Over the Himalayas like a roller coaster
Bar-headed geese use a "roller coaster" strategy to save energy on long journeys, according to new research published in Science this week.
These birds can reach altitudes of around 6,000m in their twice-yearly migration across the Himalayas. At these heights the air is so much thinner than at ground level that the force generated by each flap of the wings is drastically reduced, as well as the amount of oxygen available from each breath. This makes flying high very hard work indeed.

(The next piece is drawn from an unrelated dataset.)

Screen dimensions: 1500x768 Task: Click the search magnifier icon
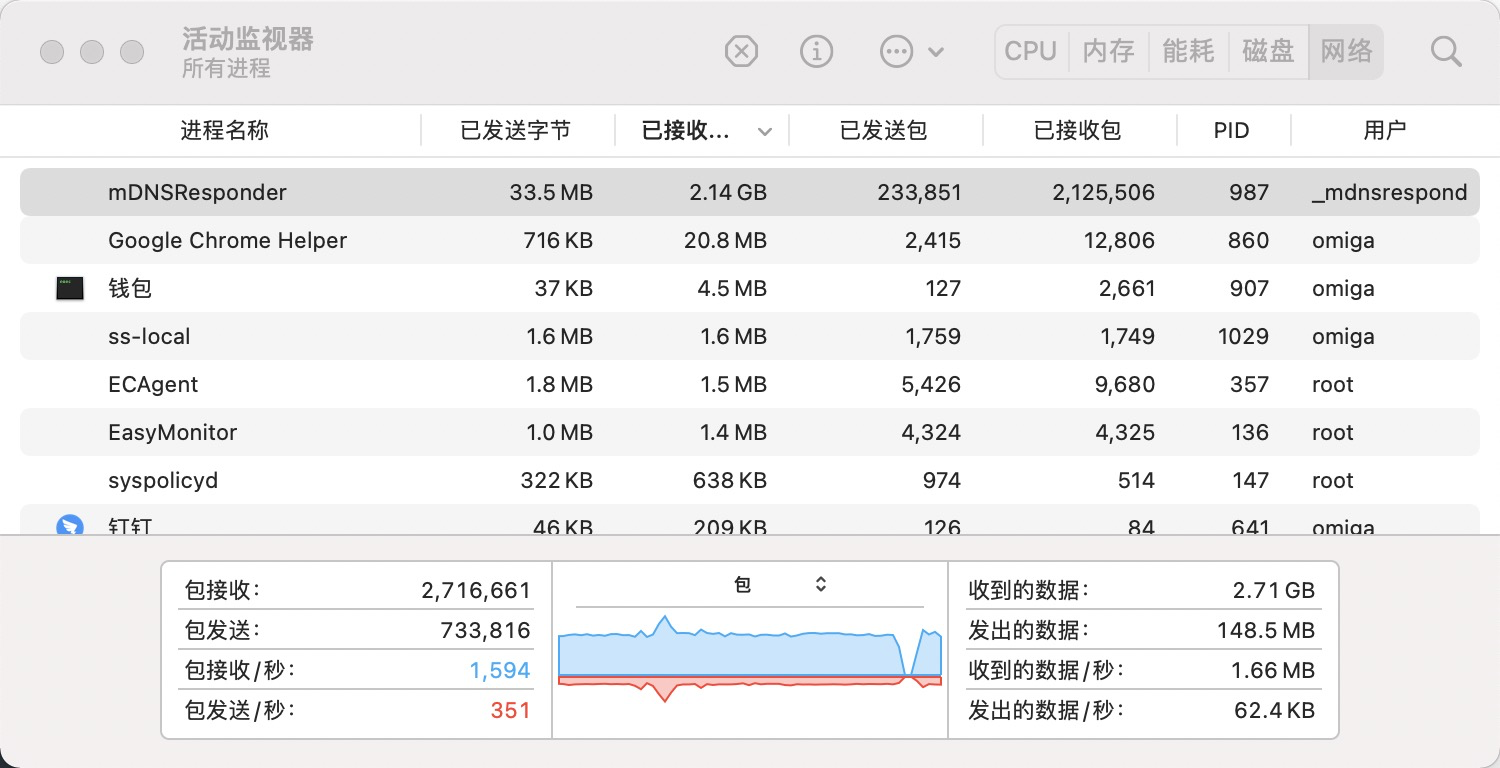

Bar-headed geese are known to have a range of physiological adaptations to cope with the challenges presented by the extreme conditions found at high altitudes, including warm downy underfeathers, extra-large lungs and cold-resistant eyeballs. However, it's now becoming clear that behavioural strategies play an important role in helping the geese make this epic journey as well.
Many high-flying birds will climb to their desired height, look for a favourable wind and be off, maintaining a relatively constant altitude until it's time to land and rest. On the bar-headed goose's route the wind is rarely in their favour, so a different strategy is required.
The research team used custom-made sensors, which they implanted in the geese during their summer stopover in Mongolia. These implants recorded pressure, temperature, heart rate and wing beats. When they recovered the implants the following year, they found evidence of rather interesting behaviour.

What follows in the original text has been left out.